= YOUR GOAL =
Every line of the entries below that carries the string "computer" should be copied.

[RECORDS SHOWN Boundary: Start]

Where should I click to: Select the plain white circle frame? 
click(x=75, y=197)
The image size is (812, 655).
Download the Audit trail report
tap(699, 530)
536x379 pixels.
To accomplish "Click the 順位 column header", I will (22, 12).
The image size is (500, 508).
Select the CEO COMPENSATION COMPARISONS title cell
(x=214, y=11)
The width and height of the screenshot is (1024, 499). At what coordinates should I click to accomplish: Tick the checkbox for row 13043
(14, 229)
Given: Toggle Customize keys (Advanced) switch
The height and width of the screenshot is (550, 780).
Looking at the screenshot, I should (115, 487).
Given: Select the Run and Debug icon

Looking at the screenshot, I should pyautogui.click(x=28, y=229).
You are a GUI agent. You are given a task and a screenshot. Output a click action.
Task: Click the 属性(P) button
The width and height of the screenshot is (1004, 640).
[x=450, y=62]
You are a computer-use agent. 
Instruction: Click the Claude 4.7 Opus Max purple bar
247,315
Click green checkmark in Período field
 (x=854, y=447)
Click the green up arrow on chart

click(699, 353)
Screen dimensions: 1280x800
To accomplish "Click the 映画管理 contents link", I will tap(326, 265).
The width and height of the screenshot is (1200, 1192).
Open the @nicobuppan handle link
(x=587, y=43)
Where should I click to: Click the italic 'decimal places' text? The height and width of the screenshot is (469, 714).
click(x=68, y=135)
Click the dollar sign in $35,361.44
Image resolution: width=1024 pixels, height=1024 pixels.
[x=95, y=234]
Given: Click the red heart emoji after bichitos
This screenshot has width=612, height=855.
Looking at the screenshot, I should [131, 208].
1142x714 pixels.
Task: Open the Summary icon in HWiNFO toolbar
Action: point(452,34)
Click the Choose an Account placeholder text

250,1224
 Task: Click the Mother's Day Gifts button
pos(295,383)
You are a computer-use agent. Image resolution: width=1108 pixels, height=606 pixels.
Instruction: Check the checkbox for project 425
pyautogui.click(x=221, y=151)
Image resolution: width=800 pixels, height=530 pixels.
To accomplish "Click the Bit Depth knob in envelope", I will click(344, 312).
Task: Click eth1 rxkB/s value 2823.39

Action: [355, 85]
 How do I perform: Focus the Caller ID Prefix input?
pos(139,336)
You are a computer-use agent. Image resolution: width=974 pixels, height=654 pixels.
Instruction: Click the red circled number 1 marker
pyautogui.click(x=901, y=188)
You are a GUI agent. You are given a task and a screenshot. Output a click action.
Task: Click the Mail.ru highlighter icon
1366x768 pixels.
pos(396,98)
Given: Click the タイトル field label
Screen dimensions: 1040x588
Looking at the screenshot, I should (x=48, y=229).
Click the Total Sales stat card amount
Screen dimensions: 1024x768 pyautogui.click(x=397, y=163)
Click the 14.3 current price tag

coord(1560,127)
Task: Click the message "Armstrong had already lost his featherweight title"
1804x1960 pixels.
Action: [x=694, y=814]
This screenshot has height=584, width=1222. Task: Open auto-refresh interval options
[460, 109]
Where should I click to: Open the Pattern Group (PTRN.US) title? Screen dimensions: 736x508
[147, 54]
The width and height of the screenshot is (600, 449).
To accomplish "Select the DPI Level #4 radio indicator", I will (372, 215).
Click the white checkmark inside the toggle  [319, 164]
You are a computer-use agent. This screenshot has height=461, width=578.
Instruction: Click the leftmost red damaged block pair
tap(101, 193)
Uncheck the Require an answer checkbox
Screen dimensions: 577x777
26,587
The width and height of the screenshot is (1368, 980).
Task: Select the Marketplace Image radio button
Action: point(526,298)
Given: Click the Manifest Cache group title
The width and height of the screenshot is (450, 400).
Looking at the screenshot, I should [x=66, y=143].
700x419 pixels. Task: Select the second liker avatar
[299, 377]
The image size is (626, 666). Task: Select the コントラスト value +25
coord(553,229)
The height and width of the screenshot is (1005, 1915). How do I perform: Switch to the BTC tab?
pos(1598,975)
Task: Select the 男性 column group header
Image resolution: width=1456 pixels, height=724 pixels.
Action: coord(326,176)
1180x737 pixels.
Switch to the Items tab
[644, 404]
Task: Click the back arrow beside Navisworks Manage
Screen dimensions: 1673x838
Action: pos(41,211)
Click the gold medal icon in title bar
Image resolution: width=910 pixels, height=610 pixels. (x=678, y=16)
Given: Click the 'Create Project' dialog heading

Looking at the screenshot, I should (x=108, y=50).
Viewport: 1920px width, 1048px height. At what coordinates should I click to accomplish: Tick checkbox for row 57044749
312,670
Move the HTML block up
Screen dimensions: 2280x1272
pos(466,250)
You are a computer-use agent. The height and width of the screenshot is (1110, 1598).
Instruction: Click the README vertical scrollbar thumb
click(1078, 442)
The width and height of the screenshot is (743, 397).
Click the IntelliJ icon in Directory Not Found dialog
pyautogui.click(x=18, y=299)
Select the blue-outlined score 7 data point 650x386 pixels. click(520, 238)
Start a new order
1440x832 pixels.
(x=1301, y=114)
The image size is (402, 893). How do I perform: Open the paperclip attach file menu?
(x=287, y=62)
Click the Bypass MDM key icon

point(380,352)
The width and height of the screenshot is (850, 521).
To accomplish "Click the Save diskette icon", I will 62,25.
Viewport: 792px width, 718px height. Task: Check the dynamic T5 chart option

[RECORDS SHOWN Boundary: End]

= ANSWER FOR THIS EXERCISE =
You are a computer-use agent. 
You are a computer-use agent. Image resolution: width=1108 pixels, height=606 pixels.
You are a computer-use agent. Image resolution: width=974 pixels, height=654 pixels.
You are a computer-use agent. This screenshot has height=461, width=578.
You are a computer-use agent. The height and width of the screenshot is (1110, 1598).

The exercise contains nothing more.